Exercises:
A. Quote the passage on classroom questioning from "Finally, Jonas called" up to and including "Elaboration. (Lemke, 1990)".
B. Write the next part of the text about direct questioning in Mr. Linst's science class, picking up after its final sentence.
-------- Document text --------
This pattern of talk can be found
throughout the transcribed observation. For example, during discussion of
switches, Mr. Jonas Linst had a diagram of a circuit
on the board. Jonas asked, "What can I put in to turn the light bulb on and off.
On and off. On and off. What
will I put into the circuit?, Amy.” Amy answered a
switch. Jonas responded, “a switch. Excellent Amy” and
poses her another question, "Amy, where do you think I can put a switch? Can you
put a switch in for me? Where show me? Draw a box where you want." Amy walked to
the board and draws a switch close to the battery.
Another example of direct questioning was
when Mr. Linst discussed with students the various
things in the classroom that could be used to make a switch. Prior to this, Mr.
Linst and I had planned for students to make a switch
out of paper clips. Jonas asked the students, “What is something real common
that I could give out to everybody?” Maurice replied, “a penny.” Mr. Linst asked Maurice
to reconsider his response as he explained, “Yah, would you be able to attach a
wire to a penny? It might be really awkward to attach a wire to a penny.”
Finally, Jonas called on “Tania.” Students proceeded to suggest the different
things that might be used as a switch until one student finally suggested a
paperclip. Mr. Linst proceeded to explain how a
student might use a paperclip for a switch, “paperclips. If I had a paperclip
and unwound it…”
For the most part, direct questioning
appears to be a talk pattern similar to the Triadic Dialogue discussed Lemke or
the IRE/F pattern studied by Wells. Triadic Dialogue consists of Teacher
Question, Teacher call for Bids, Student Bid to Answer, Teacher Nomination,
Student Answer, Teacher evaluation, and Teacher Elaboration. (Lemke, 1990)
Lemke (1990) proposes that the teachers’
repetition of the student’s answers, confirms that the answer is correct,
thereby giving it a positive evaluation. Another form of positive evaluation is
through the teacher responding with “Yes,” or “Good.” Lemke (1990) identifies
the action of positive evaluation as the “most characteristic feature” of the
Triadic Dialogue. He selects this characteristic, because it is unlike most
ordinary conversations. For example, in a conversation, one might ask, “How old
are you?” The conversational partner might reply, “45.” It would appear awkward
for one to then reply, “Good” or “That’s right.” Similarly, direct questioning
consists of students receiving a positive evaluation when they reply correctly.
In the Triadic dialogue, the conversation
continues until the students are able to achieve a positive response from the
teacher. (Lemke, 1990) In the same
way, direct questioning in Mr. Linst’s science class
consists of the teacher attempting to elicit the correct response from the
student. The dialogue in Mr. Linst’s classroom
continues until students are able to present an accurate answer.
The Triadic Dialogue pattern proposed by
Lemke (1990) consists of the teacher remaining silent if the wrong response is
given. Unless the teacher gives a positive response, students assume that the
evaluation is negative. However unlike the Triadic Dialogue presented by Lemke,
Jonas explains why the students’ answer is incorrect, ineffective, or different
from the response that he was thinking of. One of the strengths of Mr. Linst’s classroom is that students are often given an
explanation as to why the answer is accurate or inaccurate, allowing for logic
and reasoning to be at the center of the class discussion.
-------- Dataset extract --------
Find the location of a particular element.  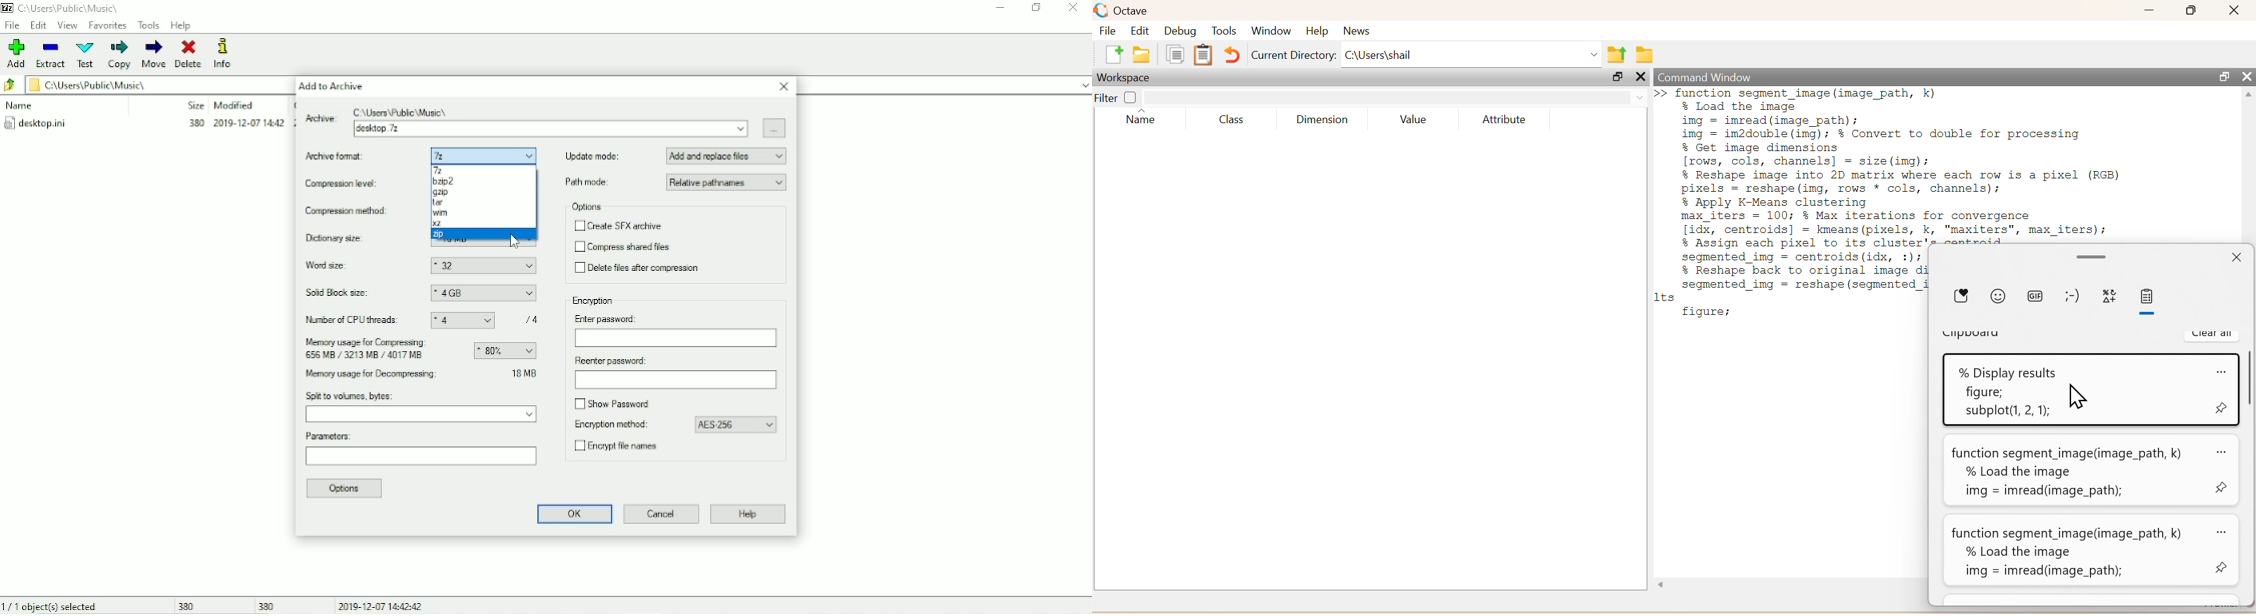

Encryption method is located at coordinates (677, 424).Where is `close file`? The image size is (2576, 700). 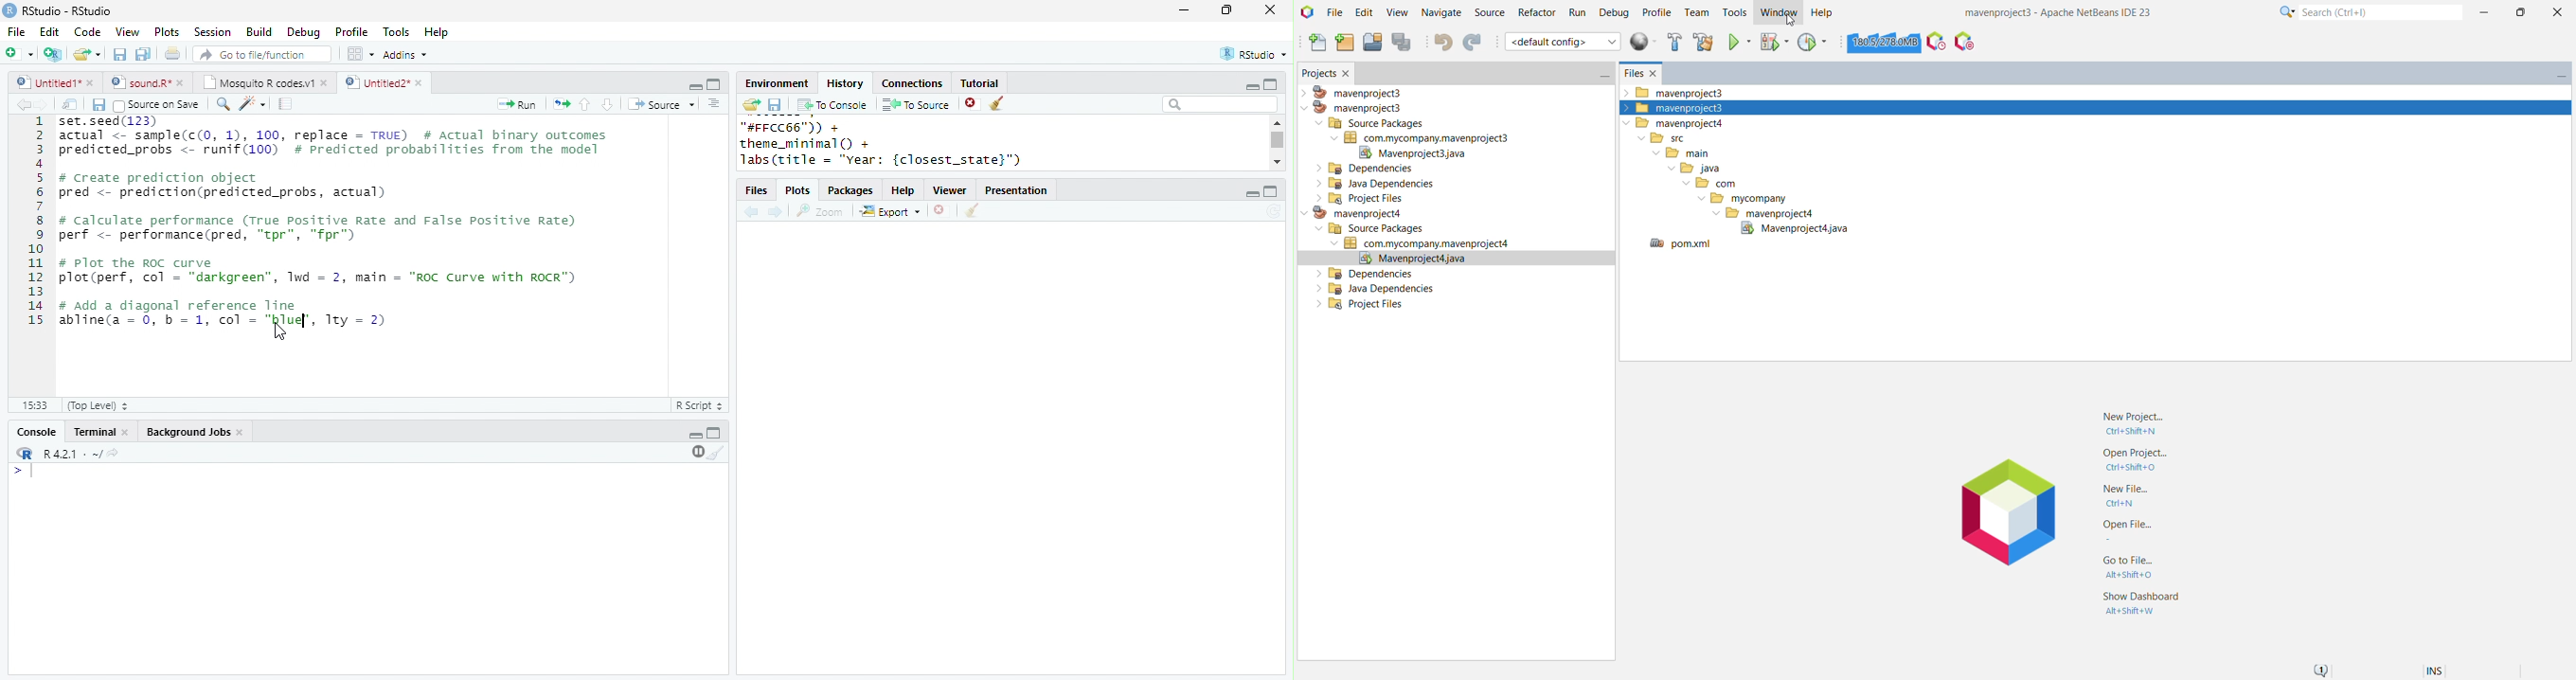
--------
Task-by-task results:
A.
Finally, Jonas called on “Tania.” Students proceeded to suggest the different
things that might be used as a switch until one student finally suggested a
paperclip. Mr. Linst proceeded to explain how a
student might use a paperclip for a switch, “paperclips. If I had a paperclip
and unwound it…”
For the most part, direct questioning
appears to be a talk pattern similar to the Triadic Dialogue discussed Lemke or
the IRE/F pattern studied by Wells. Triadic Dialogue consists of Teacher
Question, Teacher call for Bids, Student Bid to Answer, Teacher Nomination,
Student Answer, Teacher evaluation, and Teacher Elaboration. (Lemke, 1990)

B.
Mr. Linst’s view of whole class talk: When asked about the main science idea that he wanted to present to his students, Mr. Linst replied that he wanted to get his students “to be active in the process of inquiry. I want them to be able to think about a problem and how they can find the solution to that problem.” Mr. Linst was reflective of the whole class talk pattern in his classroom. He explained,
“We do have whole class conversations. Obviously talking about science is
central to learning about it... I think that’s just a little overwhelming for
me, to have a conversation with thirty kids and try to remember where Janna was,
or where Tanya was. To me that’s like too much. So the whole class conversations
are directed, very directed almost fishing for an
answer which is not necessarily the best way to teach but that’s where I’m at
right now. Pose a question, take a bunch of answers, some of which are the right
answer, some of which are the wrong answer, then sort through the answers with
them, say, ‘Does this make sense?’”
Mr.
Linst is quite candid about his current teaching
skills and sees learning to teach science as a process.
Student sharing and
planning
Project time took place after a whole
class discussion as students work with their group mates or partners.
The
talk patterns of student sharing and planning centered on the students’
engagement with the materials provided and their discussions with one another.
Talk occurred between students, between groups, between the teacher and
students, or between the teacher and the group. At the beginning of project
time, Mr. Linst would present students with a
challenge such as creating a switch. After doing this, students were able to
investigate their own questions and try them out.
Students were expected to negotiate with
their partners and were given the opportunities to choose how they wanted to
carry out the activity. For instance, Mr. Linst’s
assessment for electricity consisted of students building a room with a partner.
The groups were given the opportunity to choose what room of the house they
wanted to build. They drew diagrams of the appliances in room and made lists of
the materials that they would need. For example, Rachel was quite excited and
adamant about having a tortilla maker in her kitchen. The students in her group
were confused as to how they were going to illustrate it, but at the end were
pleased with what they had decided on.
Students also discussed with one another
their plans for the project. At times it was as simple as one student suggesting
to another ‘let’s do this.’ Other times the discussion was much more complex,
such that students held a discussion at the beginning of project time as to what
they want or plan to do. The group table then broke up into partner groups based
on what the group members want to accomplish. This talk allowed students to
present goals and expectations to one another.
During
this time, students also discussed their understanding, questions and ideas of
the project or lesson. They talked about their observations, gave demonstrations
to one another, and provided explanations about their projects to one another.
Students were given the opportunity to walk around the classroom and hold
discussions with other groups. For instance, when students worked on creating
their switches, partners were given clay, batteries, wires, and paperclips. One
group of students managed to get their switch to work by placing the two
paperclips together. Students from other groups gathered around them to watch
their switch. Another group made their switch by having the top wire press down
on a bottom one. They called out to Mr. Linst, “I have
a different one.” Over in another corner of the room, Grace and Crystal are
working on Grace’s switch.
During student sharing and planning,
teachers walked to around the classroom and talked with students about their
plans, accomplishments, and discoveries. Mr.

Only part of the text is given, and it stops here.